В результате, к началу Первой мировой войны греческое правительство занимало в афонском вопросе довольно жесткую позицию. Поскольку международного согласия на включение Афона в состав Греции к тому времени получить не удалось, греческие власти решили пока вести «органическую работу» внутри Святой Горы, опираясь на националистически настроенный Протат. Летом 1914 года в переговорах с российским посланником в Константинополе М.Н. Гирсом греческий посол Д. Панас уже говорил о том, что единственным носителем государственной власти на Афоне является Протат, в руках которого должны остаться также полиция, таможня и средства связи. Создание органа власти на основе национального представительства греческое правительство считало вторжением в дела Церкви, а национальный вопрос на Афоне предлагало решить путем введения для монахов двойного подданства: афонского – внутри Святой Горы и их первоначального подданства – вне ее. Обсуждать любые вопросы о положении и поземельных отношениях русских скитов, келлий и каллив, а также о покровительстве со стороны правительства России русским святогорцам греческие власти отказались. Исключение было сделано лишь для вопроса об имениях афонских обителей вне Святой Горы: в обмен на согласие вести переговоры по этому пункту выдвигалось требование обсуждения вопроса о бессарабских имениях греческих монастырей и закрепления решений по нему международными гарантиями. В свой секретной телеграмме в Министерство иностранных дел от 13 июля 1914 года М.Н. Гирс также отмечал заявление греческих переговорщиков о том, что другие православные государства (в том числе представленные своими подданными на Афоне) даже не имеют права участвовать в решении вопроса о статусе Святой Горы[71]. Подобная позиция явно свидетельствовала о том, что греческое правительство считало афонский вопрос фактически решенным и вносить какие-либо существенные изменения в его статус не хотело. Проходившие в Константинополе переговоры прервались в связи с началом 1 августа 1914 года Первой мировой войны.

Следует также отметить, что в первой половине 1914 года при участии российских дипломатических ведомств был впервые поднят вопрос об объединении всех русских обителей Афона. Новое сложное положение заставляло сплотиться русских святогорцев для защиты от притеснений Протата и греческих властей. Документ о фактическом соединении всего русского афонского монашества в единую общину был составлен по инициативе российского посольства в Греции, подписан первоначально игуменом Свято-Андреевского скита архимандритом Иеронимом и келлиотами и в виде доклада подан российскому посланнику в Константинополе М.Н. Гирсу. Вскоре игумен Свято-Ильинского скита телеграфировал о своем согласии подписать этот документ.

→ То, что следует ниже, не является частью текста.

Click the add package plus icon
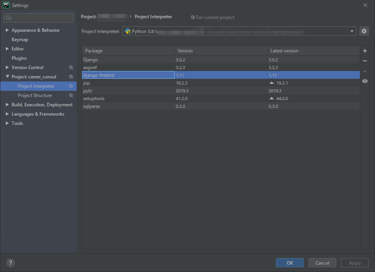This screenshot has width=375, height=272. pos(365,51)

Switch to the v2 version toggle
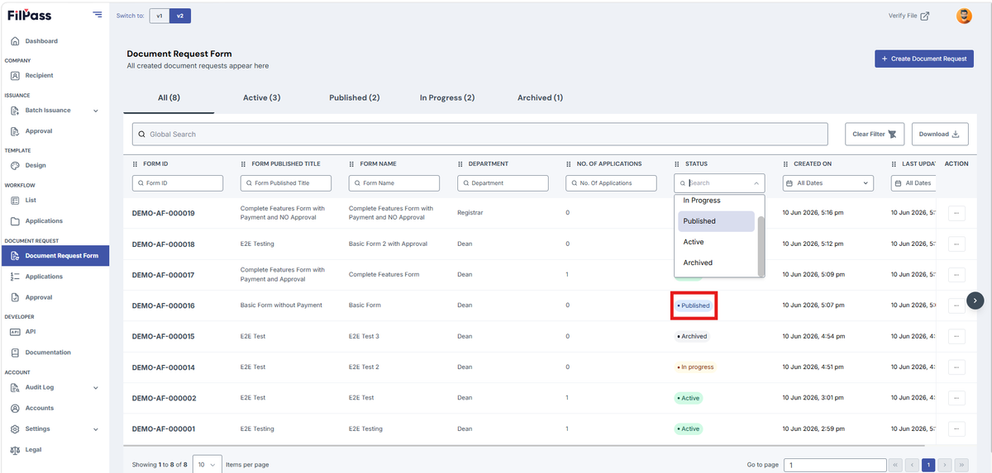pos(180,16)
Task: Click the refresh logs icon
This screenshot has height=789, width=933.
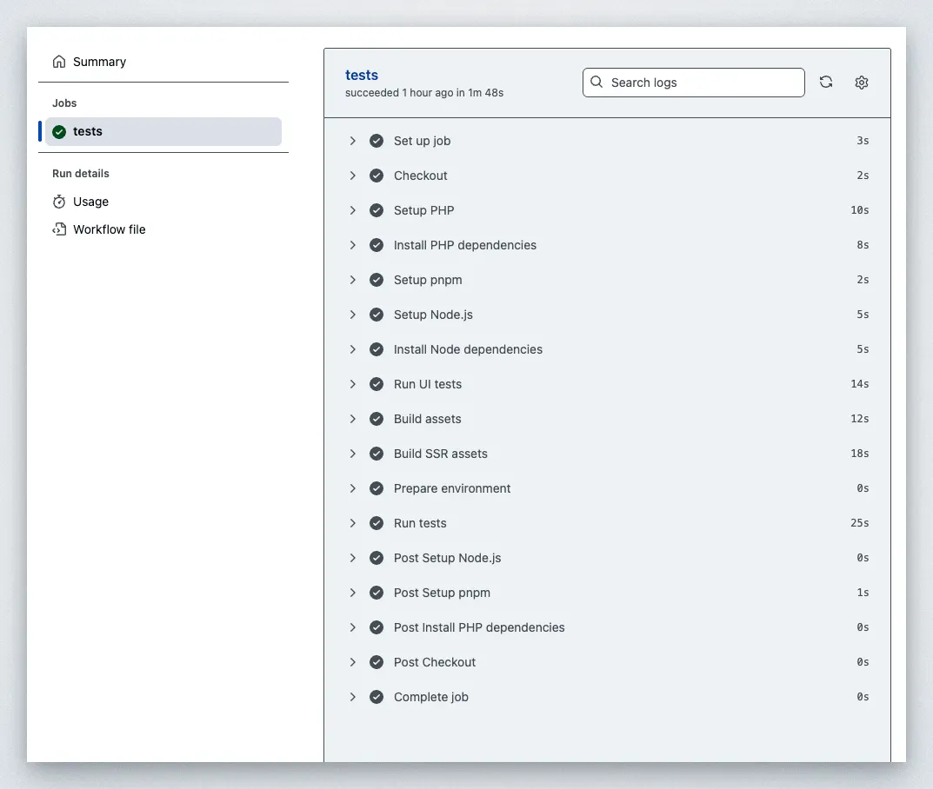Action: [x=826, y=83]
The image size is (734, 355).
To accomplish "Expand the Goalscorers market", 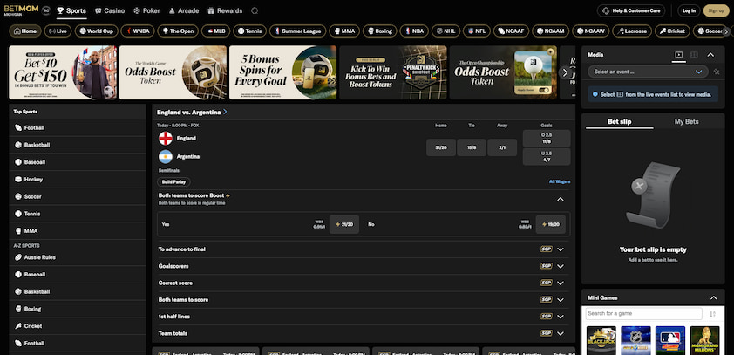I will click(364, 266).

В результате 16 июня 1914 года был, наконец, принят акт о создании Объединенного братства русского святогорского монашества, объединявшего всех русских подданных на Афоне. В данном документе еще раз подтверждалось желание русских иноков сохранить свою национально-государственную идентичность и говорилось о том, что в число основных задач братства входит не только защита русских монахов от угнетения, но и оказание поддержки государственным интересам России на Востоке[72].

22 июня 1914 года М.Н. Гирс принял в Константинополе делегацию русского монашества: наместника Руссика иеромонаха Иоакинфа, эпитропа Свято-Андреевского скита иеромонаха Софрония, настоятеля Константинопольского подворья Свято-Ильинского скита иеромонаха Лукиана и товарища председателя Братства русских обителей (келлий) иеромонаха Петра (настоятеля келлии Белозёрка). На этой встрече о. Иоакинф заявил о присоединении Руссика к акту об объединении. Посланник выразил радость по поводу такого единодушия и заявил собравшимся: «Между прочим, этим Вы дадите мне возможность прогрессивнее работать по проведению новых реформ и узаконений на Афоне, о чем у нас идут переговоры с греческим правительством и Вселенской Патриархией»[73].

Однако создание Объединенного братства русского святогорского монашества так и не было завершено: игумен Свято-Пантелеимоновского монастыря о. Мисаил, остерегаясь резкой негативной реакции Протата, не стал подписывать акт. Кроме того, русские афонские монашеские организации не получили официального признания со стороны Святейшего Синода Российской Православной Церкви. Однако, главным образом, реализации на практике указанного акта от 16 июня помешала разразившаяся вскоре Первая мировая война.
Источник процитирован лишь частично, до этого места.